Of course, Jesus had been through all of this, before. He blazed the trail! For example, after Judas betrayed him to the authorities, the priests, Pharisees, Roman governor Pilate, and king Herod played hot potato with Jesus through a long and miserable night. The only thing they could agree on was that Jesus would be killed, but no one wanted to take sole responsibility for it. In one instance that encapsulates the whole, Pilate tried to dump the problem of Jesus in Herod’s lap.
And Herod with his soldiers treated him with contempt and mocked him. Then, arraying him in splendid clothing, he sent him back to Pilate. And Herod and Pilate became friends with each other that very day, for before this they had been at enmity with each other.
(Luke 23.11-12)
These individuals and groups usually spent their time wrestling with the others for power, often openly hostile toward each other. There Jesus stood, stuck in the middle.
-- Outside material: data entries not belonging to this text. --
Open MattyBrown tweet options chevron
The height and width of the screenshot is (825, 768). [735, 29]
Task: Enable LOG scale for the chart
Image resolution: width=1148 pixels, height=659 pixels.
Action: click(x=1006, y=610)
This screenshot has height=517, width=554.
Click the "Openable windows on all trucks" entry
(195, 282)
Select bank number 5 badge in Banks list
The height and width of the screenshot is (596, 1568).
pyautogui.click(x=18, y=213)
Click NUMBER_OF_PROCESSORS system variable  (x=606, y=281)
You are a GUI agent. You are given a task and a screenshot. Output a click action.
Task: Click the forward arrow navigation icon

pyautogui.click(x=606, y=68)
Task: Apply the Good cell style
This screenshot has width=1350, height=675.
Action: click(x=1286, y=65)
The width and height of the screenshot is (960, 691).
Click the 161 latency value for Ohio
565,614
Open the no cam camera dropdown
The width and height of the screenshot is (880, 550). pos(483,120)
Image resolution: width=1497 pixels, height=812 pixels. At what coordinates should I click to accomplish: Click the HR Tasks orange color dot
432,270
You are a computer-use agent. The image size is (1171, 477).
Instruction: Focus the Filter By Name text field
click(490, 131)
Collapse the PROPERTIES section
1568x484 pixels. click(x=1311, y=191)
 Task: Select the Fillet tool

This should not surprise us. In Luke’s Beatitudes, Jesus taught about this, saying,
“Blessed are you when people hate you and when they exclude you and revile you and spurn your name as evil, on account of the Son of Man! Rejoice in that day, and leap for joy, for behold, your reward is great in heaven; for so their fathers did to the prophets.
(Luke 6.22-23)
Then, in the Woes that follow, he said,
Woe to you, when all people speak well of you, for so their fathers did to the false prophets.
(Luke 6.26)
It’s not that being universally hated is evidence of your righteousness; you could more easily secure such hatred by doing evil to everyone, and Jesus gives us the opposite instruction! But he says it’s a blessing when you are hated “on account of the Son of Man!” In that case, they only hate you, because they hate Jesus. It’s also not as if you should be suspicious of anyone, purely on the grounds that too many people have good things to say about them. Consider Dorcas, who won glowing testimony from everyone present (Ac 9.29-40). This was not evidence of something insidious in her. But at the same time, you can be sure that someone not present on that occasion had bad things to say about Dorcas, because “everyone who does wicked things hates the light” (Jn 3.20).
If you follow Christ, you should expect to occasionally find yourself stuck in the middle, badly treated both by enemies and by those who should be friends. Don’t be surprised at this. Christians should not feel completely at home in this world, because “our citizenship is in heaven, and from it we await a Savior, the Lord Jesus Christ” (Php 3.20). Jesus provides for us the paramount image of one stuck in the middle. He had said, “as Moses lifted up the serpent in the wilderness, so must the Son of Man be lifted up” (Jn 3.14). This referred to his crucifixion. He was made an emblem of shame and misery—but also a spectacle to be sought in faith, leading to healing. He was suspended between the earth and heaven, not fully at home in either place. At the same time, while evil men thrust him upward in a gesture of defiance to God, Jesus found himself, symbolically, between his heavenly Father and the creatures who deserved his wrath. He was in the most uncomfortable position possible, and yet it was exactly where he needed to be—stuck in the middle. Follow him, even there.